EXERCISE DESCRIPTION - For this exercise, return exactly the lines of the material below that begin at the one with "Given: Open the 政务服务 navigation menu" and stop after the one with "has width=950, height=656.".
Top of RECORDS
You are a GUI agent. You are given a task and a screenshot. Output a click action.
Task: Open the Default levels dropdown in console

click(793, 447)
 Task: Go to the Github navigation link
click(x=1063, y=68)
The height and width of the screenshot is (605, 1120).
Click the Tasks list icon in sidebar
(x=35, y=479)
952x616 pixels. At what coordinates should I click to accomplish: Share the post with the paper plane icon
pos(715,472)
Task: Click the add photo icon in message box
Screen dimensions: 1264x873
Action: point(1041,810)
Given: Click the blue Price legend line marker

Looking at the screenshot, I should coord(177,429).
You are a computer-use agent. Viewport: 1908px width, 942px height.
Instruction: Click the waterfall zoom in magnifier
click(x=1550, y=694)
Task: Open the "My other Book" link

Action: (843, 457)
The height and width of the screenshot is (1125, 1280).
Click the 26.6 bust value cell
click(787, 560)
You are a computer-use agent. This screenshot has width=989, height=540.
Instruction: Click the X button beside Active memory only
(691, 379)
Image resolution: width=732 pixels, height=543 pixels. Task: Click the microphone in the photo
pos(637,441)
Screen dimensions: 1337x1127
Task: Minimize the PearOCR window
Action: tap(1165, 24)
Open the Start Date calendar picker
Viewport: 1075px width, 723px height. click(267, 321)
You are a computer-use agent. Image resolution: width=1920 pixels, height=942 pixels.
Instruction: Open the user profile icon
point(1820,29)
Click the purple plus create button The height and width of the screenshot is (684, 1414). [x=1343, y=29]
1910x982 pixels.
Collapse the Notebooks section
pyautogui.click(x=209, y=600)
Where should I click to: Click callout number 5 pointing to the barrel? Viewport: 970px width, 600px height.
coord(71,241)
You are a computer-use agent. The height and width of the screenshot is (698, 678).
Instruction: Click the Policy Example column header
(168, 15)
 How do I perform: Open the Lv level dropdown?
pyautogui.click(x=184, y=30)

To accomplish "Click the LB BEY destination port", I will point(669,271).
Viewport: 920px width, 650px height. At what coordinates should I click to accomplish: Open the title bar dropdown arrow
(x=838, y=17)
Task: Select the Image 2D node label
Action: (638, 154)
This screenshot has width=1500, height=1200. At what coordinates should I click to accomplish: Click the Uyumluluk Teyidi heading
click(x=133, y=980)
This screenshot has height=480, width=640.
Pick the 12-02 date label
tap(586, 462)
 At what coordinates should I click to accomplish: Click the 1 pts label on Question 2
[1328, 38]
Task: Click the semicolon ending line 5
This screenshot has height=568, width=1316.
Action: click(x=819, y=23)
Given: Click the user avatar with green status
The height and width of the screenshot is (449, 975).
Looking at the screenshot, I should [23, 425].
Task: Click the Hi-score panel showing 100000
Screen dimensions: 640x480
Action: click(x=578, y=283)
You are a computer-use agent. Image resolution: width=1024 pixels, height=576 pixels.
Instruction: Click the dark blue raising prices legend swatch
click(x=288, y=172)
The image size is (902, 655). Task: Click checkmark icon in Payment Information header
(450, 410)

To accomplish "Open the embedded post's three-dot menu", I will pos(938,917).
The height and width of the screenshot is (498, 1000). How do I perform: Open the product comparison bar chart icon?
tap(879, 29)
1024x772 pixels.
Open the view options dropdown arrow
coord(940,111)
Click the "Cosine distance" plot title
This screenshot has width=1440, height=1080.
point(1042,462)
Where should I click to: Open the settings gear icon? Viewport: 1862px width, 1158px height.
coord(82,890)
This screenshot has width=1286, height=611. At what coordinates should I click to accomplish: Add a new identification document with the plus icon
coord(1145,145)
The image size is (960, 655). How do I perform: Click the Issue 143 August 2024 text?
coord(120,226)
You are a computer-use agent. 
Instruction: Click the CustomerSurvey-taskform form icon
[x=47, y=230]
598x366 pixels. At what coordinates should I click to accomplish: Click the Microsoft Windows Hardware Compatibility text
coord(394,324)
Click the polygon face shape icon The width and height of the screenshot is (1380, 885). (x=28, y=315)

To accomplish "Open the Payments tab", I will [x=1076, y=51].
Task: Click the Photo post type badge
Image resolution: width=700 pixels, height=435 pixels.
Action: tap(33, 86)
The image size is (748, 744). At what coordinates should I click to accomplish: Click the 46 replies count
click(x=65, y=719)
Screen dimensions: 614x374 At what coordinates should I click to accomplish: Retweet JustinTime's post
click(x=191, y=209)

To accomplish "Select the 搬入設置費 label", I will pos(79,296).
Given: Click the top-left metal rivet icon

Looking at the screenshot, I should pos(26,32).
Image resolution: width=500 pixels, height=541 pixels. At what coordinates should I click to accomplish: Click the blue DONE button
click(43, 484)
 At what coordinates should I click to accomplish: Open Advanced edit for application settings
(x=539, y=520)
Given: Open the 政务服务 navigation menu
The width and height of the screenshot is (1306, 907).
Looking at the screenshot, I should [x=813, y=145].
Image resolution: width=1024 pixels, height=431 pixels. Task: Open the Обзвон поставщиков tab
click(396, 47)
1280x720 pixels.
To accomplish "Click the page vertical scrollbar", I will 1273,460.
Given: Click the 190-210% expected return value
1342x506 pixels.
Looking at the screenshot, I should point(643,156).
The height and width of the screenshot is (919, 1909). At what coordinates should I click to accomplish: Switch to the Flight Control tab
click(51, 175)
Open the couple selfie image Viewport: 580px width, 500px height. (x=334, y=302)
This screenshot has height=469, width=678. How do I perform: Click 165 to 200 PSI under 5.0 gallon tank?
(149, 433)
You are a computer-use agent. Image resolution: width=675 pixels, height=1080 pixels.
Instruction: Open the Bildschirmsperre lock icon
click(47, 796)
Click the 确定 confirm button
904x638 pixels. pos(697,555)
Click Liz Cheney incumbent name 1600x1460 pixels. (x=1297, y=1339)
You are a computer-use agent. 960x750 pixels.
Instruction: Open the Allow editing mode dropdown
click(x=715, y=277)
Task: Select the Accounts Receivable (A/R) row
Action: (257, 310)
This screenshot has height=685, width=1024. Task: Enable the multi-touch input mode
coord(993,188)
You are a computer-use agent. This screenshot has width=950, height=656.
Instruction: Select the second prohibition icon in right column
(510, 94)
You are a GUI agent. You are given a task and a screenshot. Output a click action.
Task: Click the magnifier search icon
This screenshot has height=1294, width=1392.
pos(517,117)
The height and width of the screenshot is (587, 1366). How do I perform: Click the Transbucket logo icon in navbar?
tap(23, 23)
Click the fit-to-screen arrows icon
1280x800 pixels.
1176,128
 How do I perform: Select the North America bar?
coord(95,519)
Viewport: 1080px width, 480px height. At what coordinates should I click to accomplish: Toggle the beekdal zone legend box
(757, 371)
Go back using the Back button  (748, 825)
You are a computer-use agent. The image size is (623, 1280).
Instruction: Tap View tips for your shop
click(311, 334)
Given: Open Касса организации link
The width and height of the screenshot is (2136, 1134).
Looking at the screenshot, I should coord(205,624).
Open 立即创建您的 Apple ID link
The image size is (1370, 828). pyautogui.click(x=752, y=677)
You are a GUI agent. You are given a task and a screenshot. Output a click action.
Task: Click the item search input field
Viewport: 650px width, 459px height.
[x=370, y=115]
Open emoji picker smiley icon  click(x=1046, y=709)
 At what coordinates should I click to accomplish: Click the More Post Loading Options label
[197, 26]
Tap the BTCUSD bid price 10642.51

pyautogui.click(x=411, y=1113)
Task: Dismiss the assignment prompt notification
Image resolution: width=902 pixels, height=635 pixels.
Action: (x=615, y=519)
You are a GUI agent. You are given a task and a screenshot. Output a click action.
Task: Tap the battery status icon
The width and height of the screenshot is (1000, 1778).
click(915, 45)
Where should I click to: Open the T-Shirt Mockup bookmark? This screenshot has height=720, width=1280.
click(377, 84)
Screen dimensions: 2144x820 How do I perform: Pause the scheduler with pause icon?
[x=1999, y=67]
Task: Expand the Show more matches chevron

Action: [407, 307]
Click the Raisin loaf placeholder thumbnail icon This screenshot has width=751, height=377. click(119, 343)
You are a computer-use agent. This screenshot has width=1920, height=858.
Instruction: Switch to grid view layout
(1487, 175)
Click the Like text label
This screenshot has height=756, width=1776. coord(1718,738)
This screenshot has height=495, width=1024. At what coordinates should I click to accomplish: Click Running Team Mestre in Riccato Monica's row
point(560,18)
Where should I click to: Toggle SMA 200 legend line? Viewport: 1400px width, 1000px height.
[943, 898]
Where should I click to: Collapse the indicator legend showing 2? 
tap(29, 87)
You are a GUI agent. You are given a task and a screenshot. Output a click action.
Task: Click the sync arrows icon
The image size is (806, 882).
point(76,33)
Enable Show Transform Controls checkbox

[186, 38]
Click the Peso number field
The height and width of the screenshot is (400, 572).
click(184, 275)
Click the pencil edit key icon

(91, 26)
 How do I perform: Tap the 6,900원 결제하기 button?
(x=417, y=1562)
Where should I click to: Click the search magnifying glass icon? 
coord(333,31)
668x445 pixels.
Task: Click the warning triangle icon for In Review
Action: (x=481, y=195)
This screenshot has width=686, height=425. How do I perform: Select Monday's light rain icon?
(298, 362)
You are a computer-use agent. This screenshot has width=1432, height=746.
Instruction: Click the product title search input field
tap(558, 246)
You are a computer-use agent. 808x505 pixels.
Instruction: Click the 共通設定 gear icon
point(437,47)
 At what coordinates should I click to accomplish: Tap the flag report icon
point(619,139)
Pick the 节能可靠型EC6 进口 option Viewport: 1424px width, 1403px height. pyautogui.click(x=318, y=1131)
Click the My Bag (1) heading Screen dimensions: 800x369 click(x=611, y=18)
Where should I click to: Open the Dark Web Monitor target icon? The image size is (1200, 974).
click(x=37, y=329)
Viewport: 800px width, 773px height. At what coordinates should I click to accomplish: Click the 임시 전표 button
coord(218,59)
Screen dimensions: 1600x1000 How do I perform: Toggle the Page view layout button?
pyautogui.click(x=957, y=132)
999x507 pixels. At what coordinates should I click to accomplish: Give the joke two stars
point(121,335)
Bottom of RECORDS
YOUR RESPONSE -
Given: Open the 政务服务 navigation menu
The width and height of the screenshot is (1306, 907).
Looking at the screenshot, I should [x=813, y=145].
Image resolution: width=1024 pixels, height=431 pixels. Task: Open the Обзвон поставщиков tab
click(396, 47)
1280x720 pixels.
To accomplish "Click the page vertical scrollbar", I will 1273,460.
Given: Click the 190-210% expected return value
1342x506 pixels.
Looking at the screenshot, I should point(643,156).
The height and width of the screenshot is (919, 1909). At what coordinates should I click to accomplish: Switch to the Flight Control tab
click(51, 175)
Open the couple selfie image Viewport: 580px width, 500px height. (x=334, y=302)
This screenshot has height=469, width=678. How do I perform: Click 165 to 200 PSI under 5.0 gallon tank?
(149, 433)
You are a computer-use agent. Image resolution: width=675 pixels, height=1080 pixels.
Instruction: Open the Bildschirmsperre lock icon
click(47, 796)
Click the 确定 confirm button
904x638 pixels. pos(697,555)
Click Liz Cheney incumbent name 1600x1460 pixels. (x=1297, y=1339)
You are a computer-use agent. 960x750 pixels.
Instruction: Open the Allow editing mode dropdown
click(x=715, y=277)
Task: Select the Accounts Receivable (A/R) row
Action: (257, 310)
This screenshot has height=685, width=1024. Task: Enable the multi-touch input mode
coord(993,188)
You are a computer-use agent. This screenshot has width=950, height=656.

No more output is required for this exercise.